The actor continues to be terrifically magnetic in the part, a role that appears particularly custom-fit to her strengths. (She even created CW's eye-catching outfits.) While the follow-up's focus tips heavily toward CW — the original seemed more balanced between her and Madison — it still functions as a story of dueling amateur detectives, with both women employ fake accounts, social media surveillance, and a seemingly limitless travel fund to chase or evade each other. Then again, maybe the vast resources isn’t necessary. Online personalities possess a talent for gaining access to posh places without paying much, an ability that CW echoes through her more blatant scheming.
The filmmakers behind Influencers seem similarly ingenious about finding beautiful places to visit, though they were presumably less nefarious in their methods.
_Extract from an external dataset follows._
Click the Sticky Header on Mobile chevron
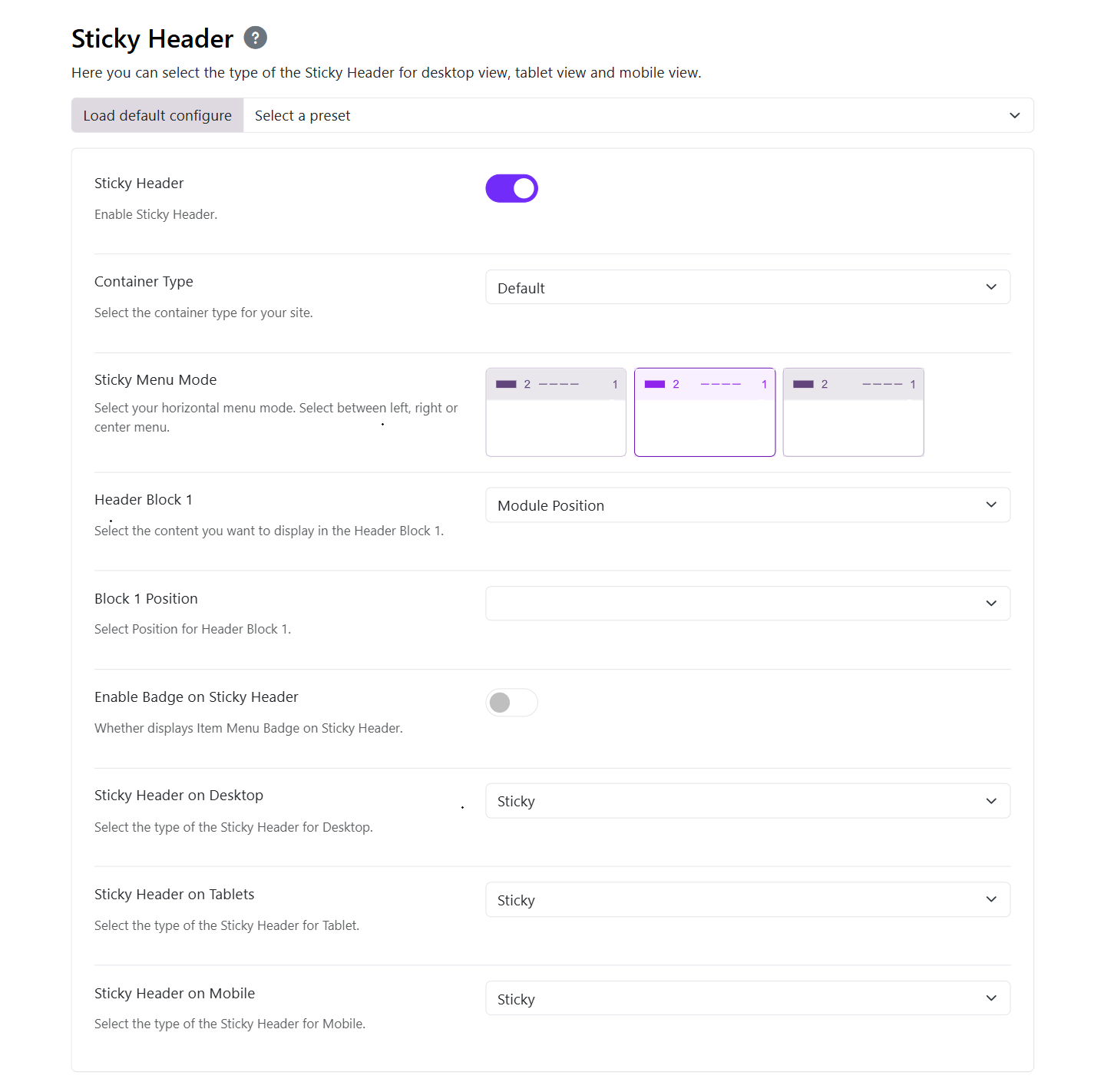This screenshot has height=1092, width=1104. pos(991,998)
Most of the movie seems to be shot on location, providing it an authentic gravity that remains even as numerous sequences involve a handful of actors of people looking at digital devices.
It follows the same logic which allowed the Bond franchise appear so persistently lavish for decades: Indeed, big action and special effects can show off a big budget, but simply offering a kind of visual tour for the audience also seems inherently cinematic. This is particularly appropriate for a story so dependent on the coexisting surface-level allure and desperate hustle of creating jealousy-worthy online content.
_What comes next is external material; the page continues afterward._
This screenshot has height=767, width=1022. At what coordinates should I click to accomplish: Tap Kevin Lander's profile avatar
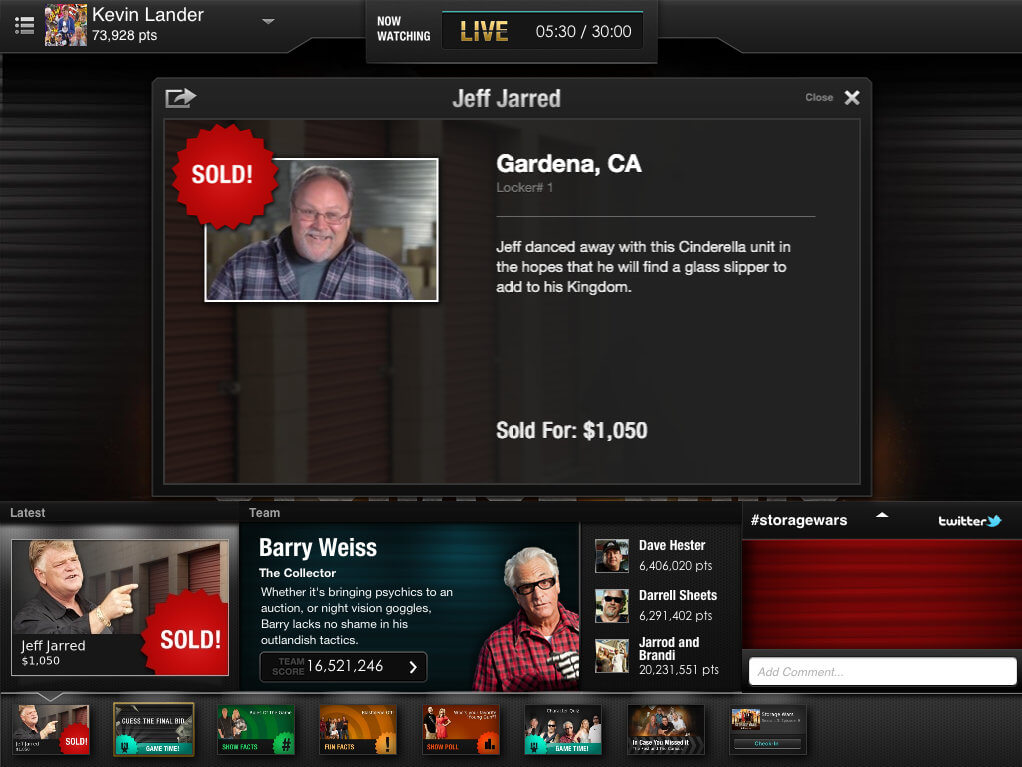[x=66, y=26]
Every character visiting Bali, like those who were in Thailand in the original, seem to have entry to impossibly chic modern bungalows; there are movies about lifeguards which don't feature as much overhead swimming-pool footage. The characters have to convincingly inhabit these luxurious, remote places to highlight the uneasy irony of how frequently each person — including the woman wreaking vengeance upon the online stars' narcissistic falseness — nonetheless spends plenty of time under the light of their screens.
Simultaneously, the director has not crafted a rant targeting the emptiness of online fame. Though it is satisfying to see CW manipulate various online personalities, and a sense reminiscent of Hitchcock of alignment lets us to wish she evades capture, the filmmaker is somewhat understanding of the key influencer figures. In the first movie, he tapped into the loneliness Madison experienced during ostensibly dream getaways. Here, Harder seems to trust that just observing Jacob at work will reveal that he’s peddling false masculinity to other doofuses; he resists turning into a caricature the character. He even gives Jacob a degree of respect by showing his genuine loyalty to his partner; he is two-faced, but Ariana is a collaborator in his double standards, not someone exploited of it.
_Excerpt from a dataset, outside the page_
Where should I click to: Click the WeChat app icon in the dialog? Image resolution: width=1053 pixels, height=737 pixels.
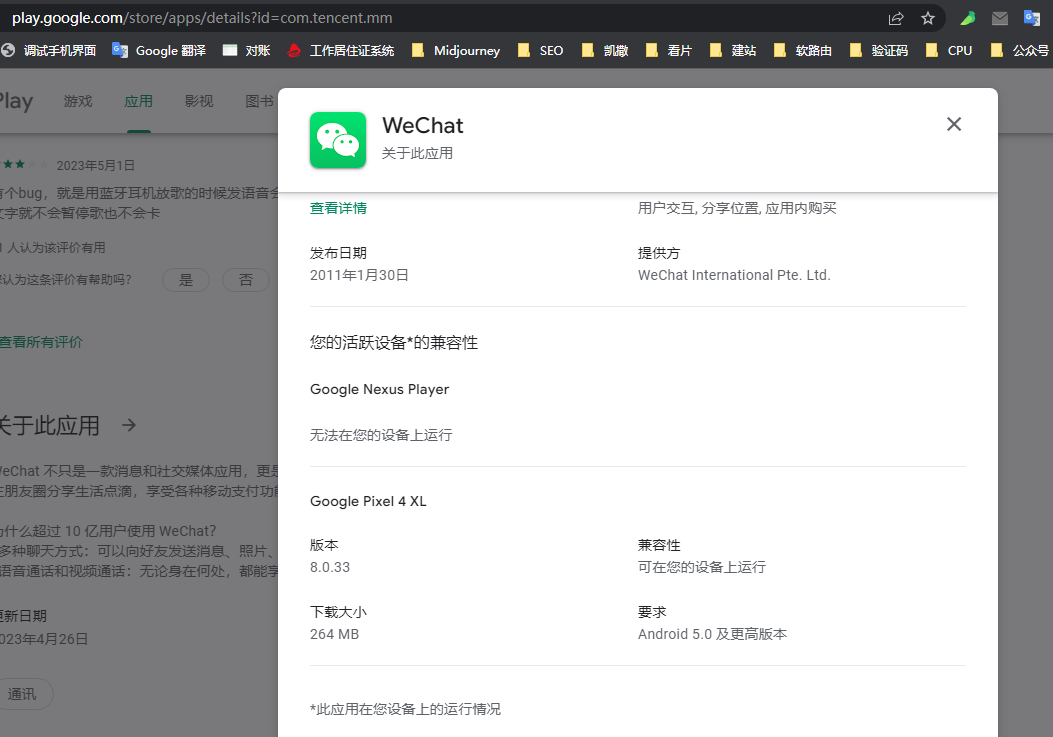[x=338, y=140]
The other side of Harder’s even-keeled presentation is that it can sometimes appear that he’s nodding at bits of contemporary digital culture without investigating them further. This is especially true regarding how he brings AI into the story, an intriguing development which misses the psychosexual kick it should have. The retitled sequel of Influencers might give fans of the first movie expectations of an Aliens-style escalation, and the film ultimately delivers that, with an appropriately chaotic climax. But before that, it resembles more a polished Hitchcock thriller than a wild-eyed, technology-obsessed De Palma-style shocker. Influencers’ extensive use of real-world locations may also be what keeps it from seeming like pure nightmare fuel. Our society may be overrun with content-churning influencers, online fraud, and exploitative travel, but reality itself remains present, for now.
Mira is a tech journalist and AI researcher with over a decade of experience covering emerging technologies and their societal impacts.